Donburi House rivoluziona la cucina giapponese
La cucina giapponese autentica si diffonde nel panorama gastronomico italiano
Donburi House lancia un piano di crescita nazionale senza precedenti nel settore della ristorazione tematica, annunciando l’apertura di ben 90 nuovi ristoranti in tutta Italia. Questo ambizioso sviluppo è possibile grazie al sostegno delle famiglie torinesi Boffa e Chiesa, che hanno già portato al successo il format in città come Torino, Milano e Aosta. L’obiettivo? Andare oltre il modello “fusion” per proporre l’autentica cucina giapponese in chiave tradizionale.

L’arte dell’izakaya e l’identità architettonica
Al centro del concept c’è l’izakaya: un luogo tipico giapponese dove ci si ritrova dopo il lavoro per condividere cibo e bevande. Donburi House propone questa filosofia in un’esperienza immersiva, con un menù che spazia dal donburi al ramen, dai gyoza agli onigiri, restando fedele alle ricette della tradizione.

L’identità del locale viene rafforzata dal progetto architettonico dello studio Boffa Petrone & Partners, che fonde estetica e funzionalità. Ogni ristorante è pensato come uno spazio caldo e accogliente, dominato da elementi in legno e dalla luce soffusa delle lanterne, per trasportare gli ospiti in un contesto tipicamente nipponico.
Alta cucina, tradizione e visione strategica
L’expertise gastronomica nasce dalla lunga esperienza nel ristorante Kensho di Torino, simbolo di eccellenza nella cucina giapponese. Questo know-how è alla base della qualità proposta da Donburi House, che combina materie prime selezionate con un approccio accessibile.

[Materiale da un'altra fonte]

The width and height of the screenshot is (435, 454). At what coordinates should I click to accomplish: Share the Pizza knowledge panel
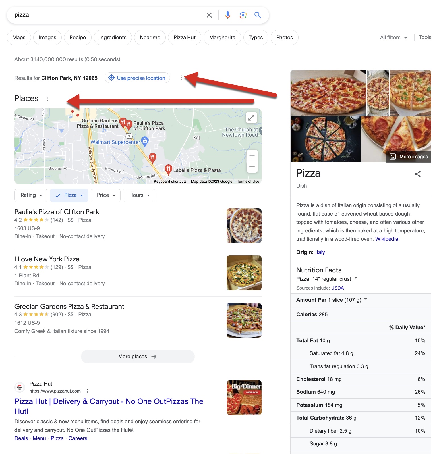click(418, 174)
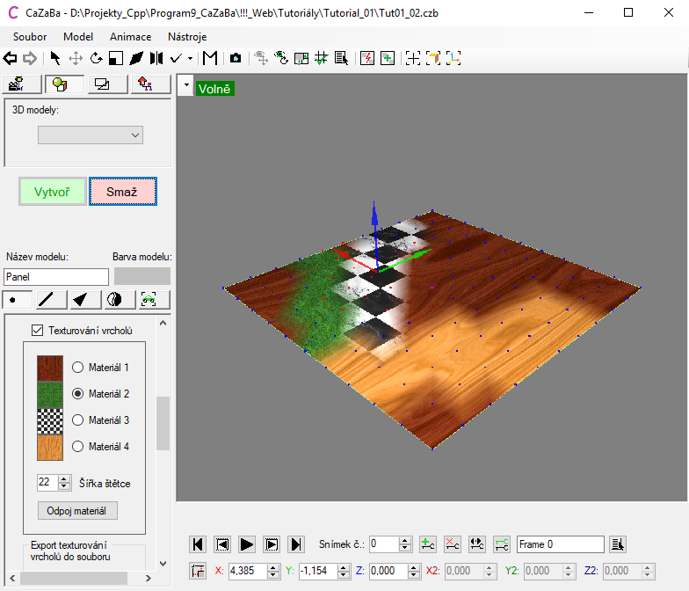Activate the move tool with crossed arrows
689x591 pixels.
[76, 58]
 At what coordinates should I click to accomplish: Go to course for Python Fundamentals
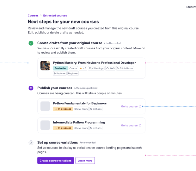click(129, 107)
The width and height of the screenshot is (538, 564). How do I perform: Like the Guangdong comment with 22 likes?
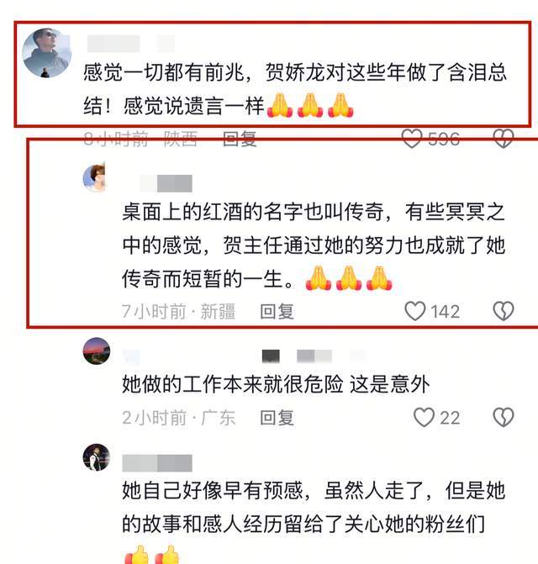tap(424, 417)
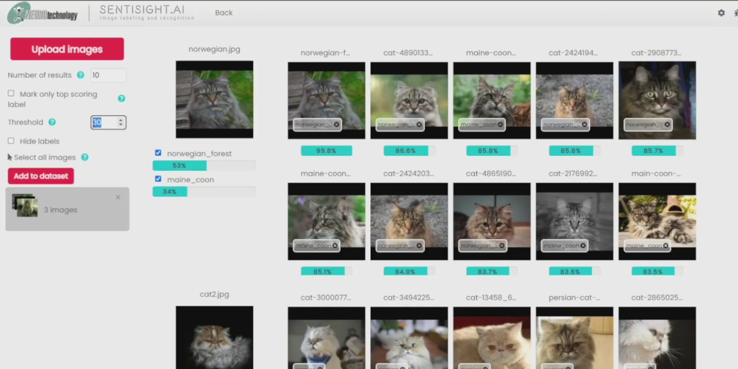Click the Add to dataset button
Viewport: 738px width, 369px height.
coord(41,176)
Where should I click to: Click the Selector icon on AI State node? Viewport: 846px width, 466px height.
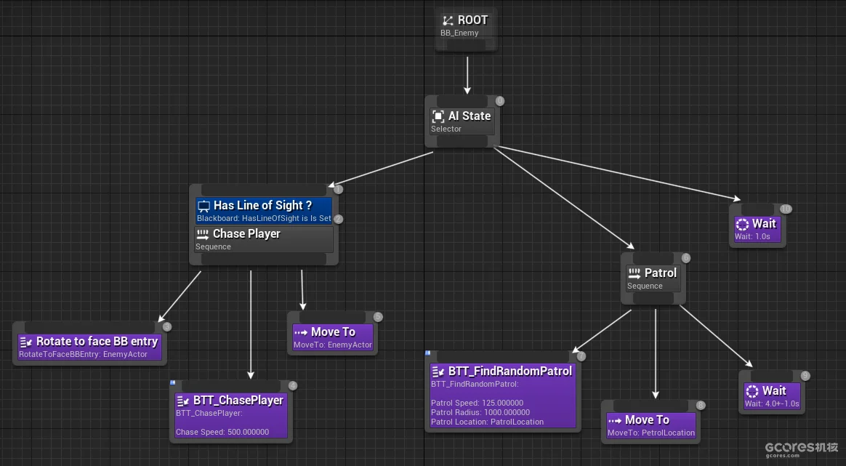click(x=438, y=116)
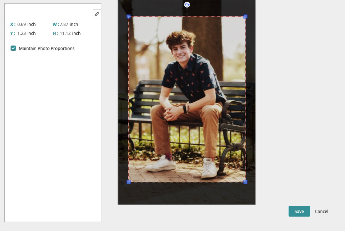Screen dimensions: 345x231
Task: Click the X position value 0.69 inch
Action: [x=26, y=24]
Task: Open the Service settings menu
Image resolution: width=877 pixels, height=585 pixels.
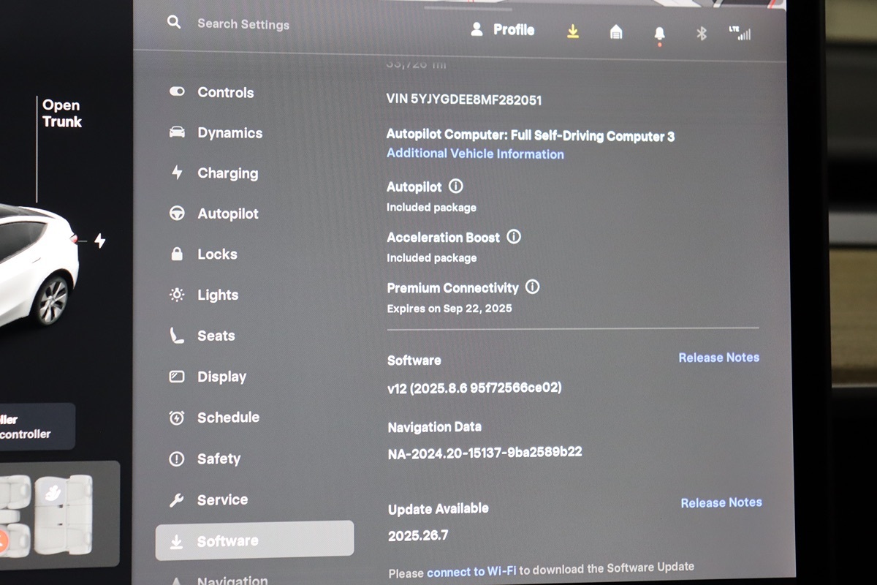Action: tap(222, 499)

Donburi è anche partner ufficiale del Kappa FuturFestival a Torino, in un’ottica di sinergia con gli eventi locali. A guidare la cucina in tutti i ristoranti ci sarà l’Executive Chef Kido Takashi, figura emblematica della tradizione gastronomica del Sol Levante, responsabile della creazione dei menù, della supervisione dei piatti e della formazione delle brigate.
Luca Boffa, fondatore di Donburi House, spiega: “Abbiamo intercettato un grande desiderio di autenticità e il nostro progetto vuole offrire qualità accessibile e replicabile, anche oltre i confini italiani. L’architettura è parte integrante dell’esperienza: vogliamo raccontare una storia attraverso ogni locale”.
Max Chiesa aggiunge: “Con Kensho abbiamo esplorato l’eccellenza. Ora con Donburi House vogliamo rendere quella tradizione più vicina al grande pubblico. Ogni piatto è un gesto di rispetto verso la cultura giapponese”.